We are attending the Commercial UAV Expo 2023 in Las Vegas, NV. Visit us at booth #332!

State of the Art in 2D Real-Time Object Detection

Object detection is the ability to determine “what” an object is and “where” it is in an image, video, or other type of sensor data. It is critical for a variety of robotics and AI applications because it allows these systems to process and understand large amounts of data automatically. For example, object detection could be used to automatically find asset defects in hundreds of hours of utility inspection video or help rescue workers rapidly locate survivors in a search and rescue mission by processing multiple input video streams in parallel. In robotics applications, such as for autonomous vehicles or drones, object detection is critical for the robot to understand and interact with its surroundings safely and effectively. 

Object detection can be performed on both 2D sensor data, such as cameras, and 3D sensor data, such as LiDAR, and is not always required to be real-time. However, in this article we are going to focus on real-time 2D object detection and leave the exploration of more advanced 3D methods to a future post. We do this for the following reasons:

  1. 2D sensor systems are becoming cheaper, more powerful, and more ubiquitous than ever before. A huge number of applications use 2D data, making 2D object detection algorithms increasingly relevant and popular. 
  2. The “where” of 3D object detection can be accomplished in many cases with 2D object detection methods. Why? Depth values (or z-coordinates) for each pixel can be estimated using 2D sensor data, e.g. through SLAM or stereo vision techniques, rather than measured directly using 3D sensors. This often makes it possible to transform results from the output of a 2D object detection method directly into a 3D positional estimate for an object with reasonable accuracy.
  3. There is already so much information content available in 2D sensor systems that accurately determining “what” an object is often doesn’t improve significantly with the addition of 3D data. Additionally, acquiring and using 3D data comes at a steep cost: fusing 2D and 3D sensor data is computationally expensive, inference times are exponentially slower than for 2D data, and the power requirements can make 3D data acquisition impractical. 
  4. Real-time or “online” inference is often required for robotics and much of the work we do at Adinkra. While we will touch on a few of the latest methods that are maturing rapidly, but not real-time, our main focus will be on evaluating algorithms that can be deployed today for these applications.

Let’s jump in!

How Does Object Detection Work?

Let’s review how object detection works. In a nutshell, object detectors aim to identify patterns inside images and generalize these patterns to make predictions on new data. However, because the patterns describing real-world objects are often complex, it is usually required to extract and learn such patterns automatically. This is most commonly achieved today with a type of machine learning called deep learning. Deep learning models are trained on a large data set of example images and objects so they can learn to identify useful patterns for making new detections at runtime.

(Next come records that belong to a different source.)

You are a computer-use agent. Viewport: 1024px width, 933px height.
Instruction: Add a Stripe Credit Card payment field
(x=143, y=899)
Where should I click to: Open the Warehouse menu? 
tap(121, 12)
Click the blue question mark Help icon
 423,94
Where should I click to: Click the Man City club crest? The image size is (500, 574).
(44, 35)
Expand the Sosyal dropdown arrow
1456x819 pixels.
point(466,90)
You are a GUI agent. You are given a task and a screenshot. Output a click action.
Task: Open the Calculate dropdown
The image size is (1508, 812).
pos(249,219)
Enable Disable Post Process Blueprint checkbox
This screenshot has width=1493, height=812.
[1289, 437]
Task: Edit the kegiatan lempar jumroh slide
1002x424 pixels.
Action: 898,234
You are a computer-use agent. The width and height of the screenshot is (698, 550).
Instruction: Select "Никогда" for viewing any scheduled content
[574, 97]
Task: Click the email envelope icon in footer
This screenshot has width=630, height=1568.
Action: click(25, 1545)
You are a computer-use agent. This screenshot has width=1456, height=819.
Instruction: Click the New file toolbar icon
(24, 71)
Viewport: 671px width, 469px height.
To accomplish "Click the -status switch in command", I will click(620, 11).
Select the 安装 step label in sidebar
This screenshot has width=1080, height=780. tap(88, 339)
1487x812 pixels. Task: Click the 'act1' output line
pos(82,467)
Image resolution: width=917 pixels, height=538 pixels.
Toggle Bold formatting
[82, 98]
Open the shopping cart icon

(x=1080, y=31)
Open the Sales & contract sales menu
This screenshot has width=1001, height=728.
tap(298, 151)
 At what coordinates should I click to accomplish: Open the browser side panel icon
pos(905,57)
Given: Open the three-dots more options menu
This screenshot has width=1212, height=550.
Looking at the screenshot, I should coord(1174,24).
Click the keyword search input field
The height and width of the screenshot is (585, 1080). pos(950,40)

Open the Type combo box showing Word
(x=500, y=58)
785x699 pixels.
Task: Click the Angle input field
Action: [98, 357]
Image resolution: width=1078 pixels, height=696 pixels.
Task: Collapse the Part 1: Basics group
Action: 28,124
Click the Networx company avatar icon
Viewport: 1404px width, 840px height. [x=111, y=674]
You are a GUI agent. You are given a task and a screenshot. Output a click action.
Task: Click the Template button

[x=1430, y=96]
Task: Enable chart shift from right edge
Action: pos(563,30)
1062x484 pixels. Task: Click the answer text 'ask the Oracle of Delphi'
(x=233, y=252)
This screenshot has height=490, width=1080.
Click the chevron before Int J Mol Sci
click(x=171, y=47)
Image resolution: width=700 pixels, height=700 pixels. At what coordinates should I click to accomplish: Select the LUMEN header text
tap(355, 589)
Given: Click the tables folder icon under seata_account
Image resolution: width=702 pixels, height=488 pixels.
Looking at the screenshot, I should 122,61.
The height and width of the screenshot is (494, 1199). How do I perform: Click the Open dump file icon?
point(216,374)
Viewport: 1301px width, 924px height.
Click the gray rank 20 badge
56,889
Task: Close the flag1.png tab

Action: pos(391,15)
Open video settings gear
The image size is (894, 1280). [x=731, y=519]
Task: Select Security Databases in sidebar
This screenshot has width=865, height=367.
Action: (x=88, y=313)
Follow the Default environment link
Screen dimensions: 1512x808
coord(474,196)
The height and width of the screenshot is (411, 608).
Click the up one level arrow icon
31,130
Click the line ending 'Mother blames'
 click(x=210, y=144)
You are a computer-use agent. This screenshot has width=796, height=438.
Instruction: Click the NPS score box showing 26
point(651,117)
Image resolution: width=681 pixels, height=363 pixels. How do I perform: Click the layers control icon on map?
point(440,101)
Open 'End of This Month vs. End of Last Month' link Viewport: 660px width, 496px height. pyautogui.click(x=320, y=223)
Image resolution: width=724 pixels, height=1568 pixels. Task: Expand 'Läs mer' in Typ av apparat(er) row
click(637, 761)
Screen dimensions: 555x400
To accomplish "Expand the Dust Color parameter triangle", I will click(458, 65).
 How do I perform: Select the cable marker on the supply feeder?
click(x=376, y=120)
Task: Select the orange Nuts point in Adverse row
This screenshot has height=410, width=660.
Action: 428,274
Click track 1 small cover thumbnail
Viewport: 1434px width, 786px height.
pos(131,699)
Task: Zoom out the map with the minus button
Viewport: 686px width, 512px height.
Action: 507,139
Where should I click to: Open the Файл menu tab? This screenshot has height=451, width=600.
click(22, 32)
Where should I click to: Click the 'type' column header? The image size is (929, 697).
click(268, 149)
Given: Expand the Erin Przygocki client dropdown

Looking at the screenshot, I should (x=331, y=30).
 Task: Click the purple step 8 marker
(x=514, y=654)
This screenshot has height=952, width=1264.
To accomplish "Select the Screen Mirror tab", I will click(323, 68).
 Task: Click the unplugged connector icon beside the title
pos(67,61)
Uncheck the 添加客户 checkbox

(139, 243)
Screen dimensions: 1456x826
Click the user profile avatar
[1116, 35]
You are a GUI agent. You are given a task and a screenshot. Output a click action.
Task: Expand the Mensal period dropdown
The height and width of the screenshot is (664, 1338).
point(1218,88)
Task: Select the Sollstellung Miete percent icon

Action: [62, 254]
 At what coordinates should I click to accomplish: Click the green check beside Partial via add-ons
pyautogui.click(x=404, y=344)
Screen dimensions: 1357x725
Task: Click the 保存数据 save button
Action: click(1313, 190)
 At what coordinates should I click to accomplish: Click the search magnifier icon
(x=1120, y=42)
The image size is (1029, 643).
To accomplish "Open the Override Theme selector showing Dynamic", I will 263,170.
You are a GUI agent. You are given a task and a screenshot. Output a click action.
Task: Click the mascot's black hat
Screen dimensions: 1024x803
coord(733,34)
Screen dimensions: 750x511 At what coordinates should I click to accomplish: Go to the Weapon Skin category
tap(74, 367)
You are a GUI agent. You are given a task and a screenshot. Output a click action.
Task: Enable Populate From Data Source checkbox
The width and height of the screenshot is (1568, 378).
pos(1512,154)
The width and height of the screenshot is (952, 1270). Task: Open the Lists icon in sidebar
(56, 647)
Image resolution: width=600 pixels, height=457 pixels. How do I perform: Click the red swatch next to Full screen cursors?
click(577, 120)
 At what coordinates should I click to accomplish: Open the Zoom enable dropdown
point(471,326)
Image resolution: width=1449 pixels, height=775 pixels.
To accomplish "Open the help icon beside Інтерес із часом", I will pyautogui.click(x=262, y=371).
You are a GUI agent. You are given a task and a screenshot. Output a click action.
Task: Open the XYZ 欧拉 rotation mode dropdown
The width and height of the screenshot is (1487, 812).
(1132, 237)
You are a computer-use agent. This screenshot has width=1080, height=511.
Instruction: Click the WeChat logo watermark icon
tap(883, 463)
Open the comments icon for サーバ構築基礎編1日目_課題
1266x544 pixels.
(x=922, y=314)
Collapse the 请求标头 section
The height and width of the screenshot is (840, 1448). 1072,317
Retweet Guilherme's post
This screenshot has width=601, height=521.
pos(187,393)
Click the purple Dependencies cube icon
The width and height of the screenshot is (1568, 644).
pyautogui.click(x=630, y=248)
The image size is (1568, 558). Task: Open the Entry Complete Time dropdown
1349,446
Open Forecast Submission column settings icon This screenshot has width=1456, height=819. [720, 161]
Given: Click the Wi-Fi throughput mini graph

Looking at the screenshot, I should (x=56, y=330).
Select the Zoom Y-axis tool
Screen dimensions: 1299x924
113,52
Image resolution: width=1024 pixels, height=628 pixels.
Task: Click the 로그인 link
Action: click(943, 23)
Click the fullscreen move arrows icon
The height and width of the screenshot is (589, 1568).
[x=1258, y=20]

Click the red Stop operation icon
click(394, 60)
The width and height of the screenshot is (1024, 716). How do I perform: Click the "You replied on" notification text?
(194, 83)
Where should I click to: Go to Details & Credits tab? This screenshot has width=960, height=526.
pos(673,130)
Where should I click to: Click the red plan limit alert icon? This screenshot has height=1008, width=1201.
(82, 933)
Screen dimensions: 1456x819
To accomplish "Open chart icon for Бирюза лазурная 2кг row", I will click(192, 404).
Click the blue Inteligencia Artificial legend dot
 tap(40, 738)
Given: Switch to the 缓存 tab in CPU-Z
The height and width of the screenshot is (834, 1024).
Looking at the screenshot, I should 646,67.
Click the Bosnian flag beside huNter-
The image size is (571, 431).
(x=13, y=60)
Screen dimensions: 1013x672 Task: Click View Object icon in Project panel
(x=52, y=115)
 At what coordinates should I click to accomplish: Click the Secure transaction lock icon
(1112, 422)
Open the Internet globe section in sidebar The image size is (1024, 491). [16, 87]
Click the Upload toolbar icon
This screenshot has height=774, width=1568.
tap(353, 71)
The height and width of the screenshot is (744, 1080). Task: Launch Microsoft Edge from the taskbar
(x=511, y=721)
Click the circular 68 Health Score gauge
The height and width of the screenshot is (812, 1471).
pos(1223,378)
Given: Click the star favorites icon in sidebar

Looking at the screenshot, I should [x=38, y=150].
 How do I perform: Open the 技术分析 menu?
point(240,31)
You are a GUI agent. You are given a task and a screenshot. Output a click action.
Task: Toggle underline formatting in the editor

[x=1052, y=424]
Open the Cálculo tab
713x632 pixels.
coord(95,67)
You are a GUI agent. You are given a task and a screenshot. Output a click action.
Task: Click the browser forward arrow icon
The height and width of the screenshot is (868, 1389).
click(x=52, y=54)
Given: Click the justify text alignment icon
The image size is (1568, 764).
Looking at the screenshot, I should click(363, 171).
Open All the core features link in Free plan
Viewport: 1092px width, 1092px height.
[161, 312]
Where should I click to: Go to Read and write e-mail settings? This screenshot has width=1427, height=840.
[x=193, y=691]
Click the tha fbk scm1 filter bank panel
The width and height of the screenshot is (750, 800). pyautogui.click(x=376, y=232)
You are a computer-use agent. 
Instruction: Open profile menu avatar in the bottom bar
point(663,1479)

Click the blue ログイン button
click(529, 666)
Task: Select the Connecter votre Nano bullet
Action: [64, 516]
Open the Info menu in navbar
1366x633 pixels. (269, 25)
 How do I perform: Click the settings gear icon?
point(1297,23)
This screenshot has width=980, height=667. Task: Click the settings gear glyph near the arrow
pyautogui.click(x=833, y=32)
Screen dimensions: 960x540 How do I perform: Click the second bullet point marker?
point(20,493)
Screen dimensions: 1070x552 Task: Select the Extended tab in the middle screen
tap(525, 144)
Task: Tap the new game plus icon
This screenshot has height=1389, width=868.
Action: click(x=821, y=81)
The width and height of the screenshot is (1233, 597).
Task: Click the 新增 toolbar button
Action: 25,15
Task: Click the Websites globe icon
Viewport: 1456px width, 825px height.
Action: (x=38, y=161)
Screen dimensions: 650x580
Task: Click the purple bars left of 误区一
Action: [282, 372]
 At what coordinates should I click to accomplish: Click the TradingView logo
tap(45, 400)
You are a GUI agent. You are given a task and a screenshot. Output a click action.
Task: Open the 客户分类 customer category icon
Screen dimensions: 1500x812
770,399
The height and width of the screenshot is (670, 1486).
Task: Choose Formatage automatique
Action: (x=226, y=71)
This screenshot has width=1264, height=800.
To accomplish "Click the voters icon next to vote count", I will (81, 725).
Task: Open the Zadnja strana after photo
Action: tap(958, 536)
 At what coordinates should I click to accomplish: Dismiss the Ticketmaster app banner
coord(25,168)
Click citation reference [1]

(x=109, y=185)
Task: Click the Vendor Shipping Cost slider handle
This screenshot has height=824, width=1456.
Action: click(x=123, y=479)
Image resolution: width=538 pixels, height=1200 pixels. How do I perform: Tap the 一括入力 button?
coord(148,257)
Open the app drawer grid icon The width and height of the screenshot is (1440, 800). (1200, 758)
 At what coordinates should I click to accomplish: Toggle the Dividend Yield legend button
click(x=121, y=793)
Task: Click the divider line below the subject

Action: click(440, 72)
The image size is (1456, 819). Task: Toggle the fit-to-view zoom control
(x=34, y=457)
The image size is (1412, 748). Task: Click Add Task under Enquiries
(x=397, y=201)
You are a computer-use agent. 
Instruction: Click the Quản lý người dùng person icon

Training a model usually requires collecting a data set of images and manually identifying and locating the objects in that image through a process called data labeling or data annotation. These labels help the algorithm learn to distinguish patterns unique to those objects from other patterns in the environment. An example of a common labeling scheme with simple rectangular boxes (called bounding boxes) is shown in Fig. 1. 

Fig. 1: Objects are identified and localized in the image with boxes called bounding boxes for the training set.

It is important to note that there are often a huge number of labels and examples needed (often 10,000+ image examples per object category) for these algorithms to generalize well enough to be useful in the real world. These data requirements can make training deep learning models an expensive and challenging task. Many techniques, such as synthetic data generation, proactive learning, and auto-annotation, have therefore been developed to speed up the labeling process. 

Types of Object Detectors

Convolutional Neural Networks

Most of the state-of-the-art object detectors in use today are based on Convolutional Neural Networks (CNNs). CNNs automatically extract features such as edges, corners, or regions of interest which have proven useful as learned patterns on object detection tasks. Their key innovations are the mathematical convolution operation (giving them their name) which allows for nearby pixels to be analyzed together when learning features, as well as a parameter-sharing constraint allowing useful features learned in one part of an image to be used for other parts of the image. There have been many other notable architecture and algorithm advancements using CNNs which still make them competitive and effective object detectors today. 

Single-Stage Detectors

Single-stage detectors are a type of architecture based on CNNs that tends to be simpler and run faster than their two-stage counterparts, albeit at the cost of some accuracy. The detector uses a CNN to extract so-called feature maps (i.e. learned patterns) from the image, and then uses these to find and classify bounding boxes. Among some popular one-stage detectors are YOLO (You Only Look Once), SSD (Single-Shot Detector) and RetinaNet, with YOLO being one of the most widely used base architectures for real-time object detection applications. 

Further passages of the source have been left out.